Within days of Sayoc’s alleged mailbombing activities, Robert Bowers was accused of killing 11 Jewish congregants and wounding 7 others at Pittsburg’s Tree of Life Synagogue. Reportedly, Bowers posted a statement on the social media platform GAB, before the killings, saying “HIAS [Hebrew Immigrant Aid Society] likes to bring invaders in that kill our people. I can’t sit by and watch my people get slaughtered. Screw your optics, I’m going in.”

The connection between these racist incidents of violence and the political rhetoric of conservatives and Republicans is avoided for obvious reasons. For years now, Republicans said their only issue was with so-called illegal immigration. But that canard has been exposed since Republicans like Trump have complained about African immigrants coming from “shithole countries;” and the Nigerians, who he said if given visas would “never go back to their huts;” and the Haitians who “all have AIDS.”

On these matters, there is no real difference of philosophy between Trump and Steve King—or, for that matter, many in the Republican Party. The racist demonization of non-Whites is seen in Trump’s, and Steve King’s, characterizations of Mexican, and Latino immigrants.

Trump has called undocumented immigrants “drug dealers,” “murderers,” and invaders who “bring disease.” Steve King once talked about “illegal immigrants” who’ve “got calves the size of cantaloupes because they’re hauling 75 pounds of marijuana across the desert.”

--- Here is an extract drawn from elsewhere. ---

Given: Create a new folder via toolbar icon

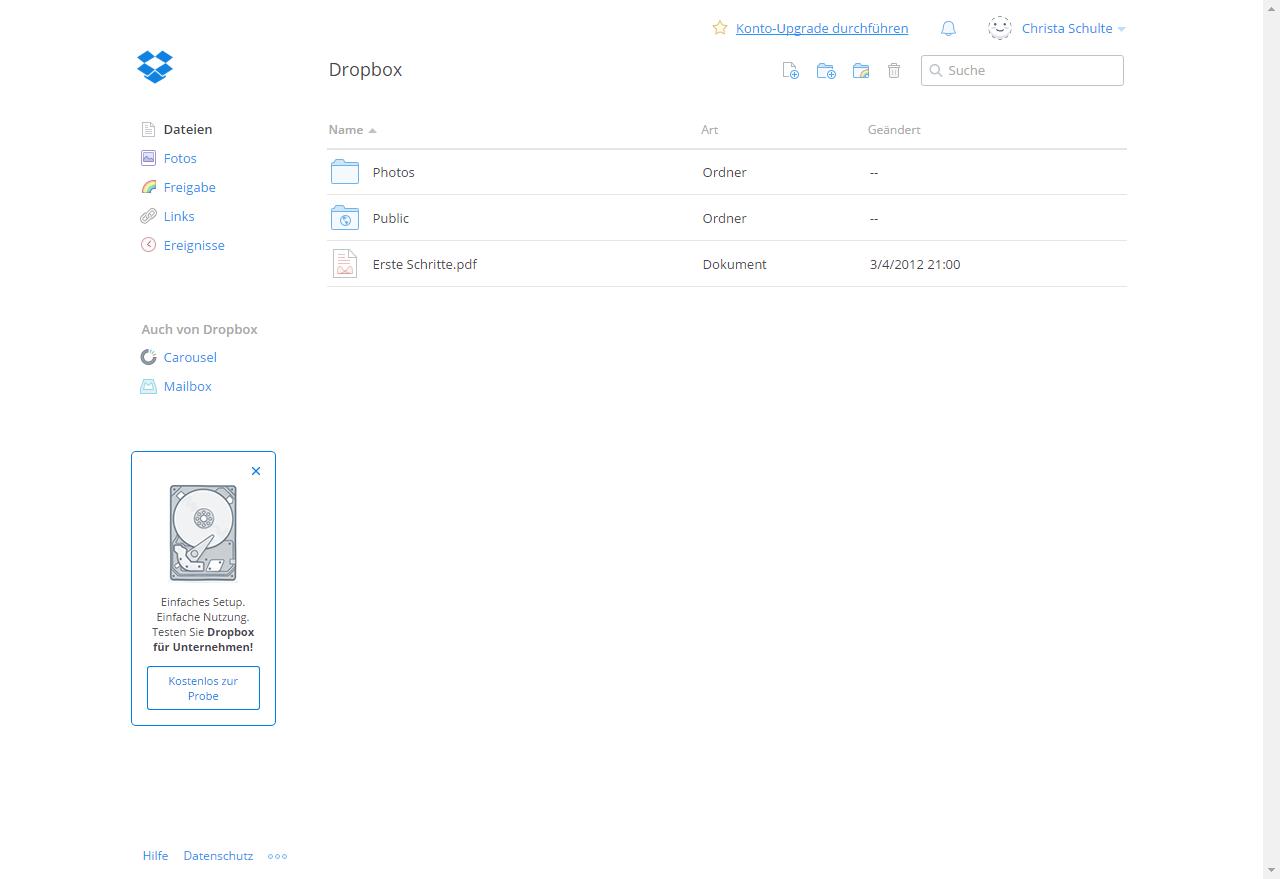Looking at the screenshot, I should point(826,70).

What kind of perverted racist mind comes up with comments like that?  Since there is no substantive difference between Steve King and Donald Trump’s message, why aren’t Republicans repudiating Trump for the economic distress he is now causing with the government shutdown—which is rooted in anti-immigrant racism?

Of course, the racist representation of Mexicans as criminals, murders and disease-carriers follows the same playbook of prejudice African-Americans have always experience at the hands of White America. The same dehumanizing characterizations have been used against African-Americans, by White America, and its police forces—with their “license to kill.”


Consider this: Last Friday, Chicago Police Officer Jason Van Dyke was sentenced to less than seven years for the cold-blooded back-shooting murder of 17-year-old Laquan McDonald—and will probably be back on the streets in three years. McDonald was killed while walking away from Van Dyke—and was clearly not a threat to police—but Cook County Judge Vincent Gaughan, in a horrendously unjust decision decided Officer Van Dyke’s only deserved three years in prison for this 16-bullet back-shooting murder.

Where are the “rule of law” Republicans in denouncing this racist sentence by Judge Gaughan?

If McDonald had murdered Officer Van Dyke would he have been given less that the maximum penalty? The bigotry in this sentence is more damaging than Steve King’s racist rhetoric.

If Republicans were condemning killer-cops like Jason Van Dyke—and race-baiters like President Trump—maybe, then we could take their reprimands of White nationalist Congressman Steve King more seriously.